Farmer argues Ottawa has made it harder to build on these ties. Canada requires a visa for business travellers from each ASEAN country, and upheld some of the strictest COVID-19 travel rules.

Immigration processing backlogs have delayed student visas, including for some who were halfway through their degree in Canada, and Farmer says Ottawa risks losing students to places like Australia.

Jeffrey Reeves, research director of the Asia-Pacific Foundation, said the West also hurt its reputation by doing little to allow developing countries to produce COVID-19 vaccines, such as through waving patents.

“China provided most of Asia with vaccines while the global West hoarded supplies and prevented technology transfers in overseas production,” he noted at a Nov. 1 panel.

“Those sort of things don’t honestly go unnoticed and they are not easily forgotten.”

Reeves added that Canada’s constant rhetoric about a rules-based international order does not resonate in Southeast Asia, where polling suggests many have a favourable view of China and Russia.

“Not only are these priorities out of tune with one another, but they can actually be oppositional,” he said, arguing Canada is wanted for its commodities but not “unwanted interference” in geopolitics.

Stéphanie Martel, a Queen’s University international-relations professor and leading expert on ASEAN, says Canada could instead play a role in building consensus on various issues.

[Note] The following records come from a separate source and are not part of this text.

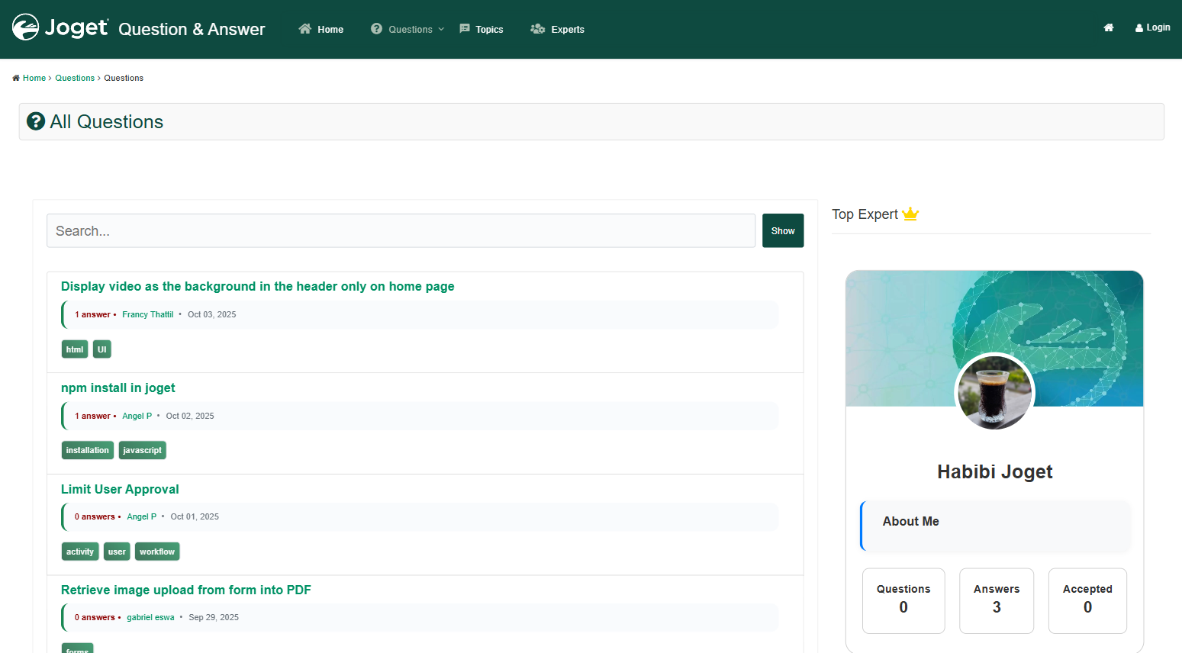Open the Home menu item

[x=321, y=29]
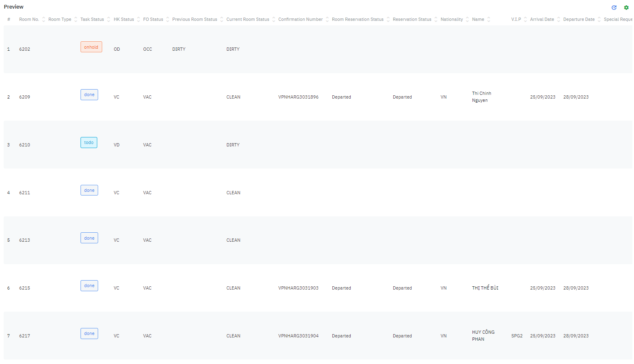Select the row for room 6213

pyautogui.click(x=25, y=240)
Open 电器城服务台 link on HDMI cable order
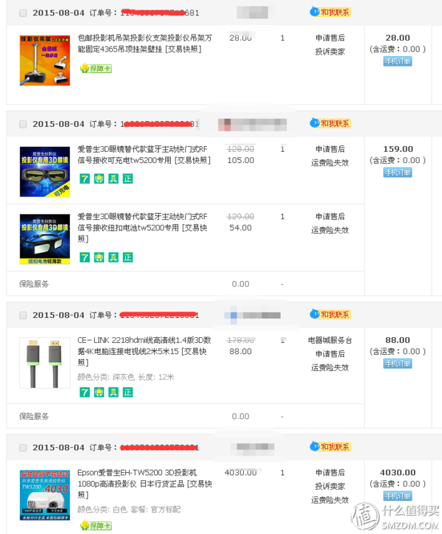 [330, 340]
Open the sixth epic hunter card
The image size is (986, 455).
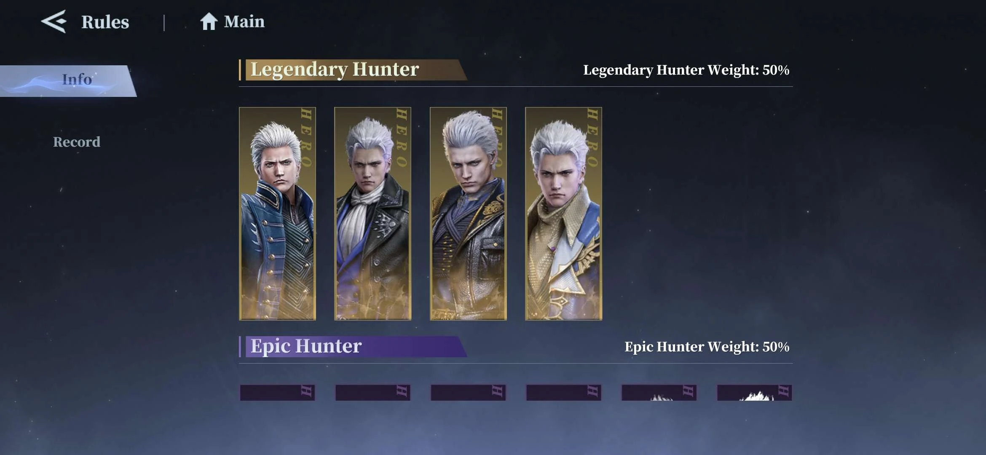(755, 393)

She said Canada can build relationships with Southeast Asian countries by focusing on their individual trajectories, instead of painting them as under the thumb of China or the United States.

Martel says that comes down to “recognizing and respecting the fact that a lot of these countries do not fit neatly in these democratic versus authoritarian categories.”

For example, Trudeau will meet Saturday with Cambodian Prime Minister Hun Sen, who has reigned since 1985. Human Rights Watch accuses Sun’s party of persecuting its political opposition.

The country is beset by corruption, limits on press freedom and human trafficking. China is helping upgrade Cambodia’s main naval base, which the U.S. sees as a threat to regional stability.

The ASEAN bloc is also dealing with an alarming human-rights situation in Myanmar, one of its 10 member states, where chaos has reigned since a February 2021 coup d’état by that country’s military.

The bloc has isolated that country’s leadership, but failed to reach consensus Friday on how to implement a peace plan developed months ago.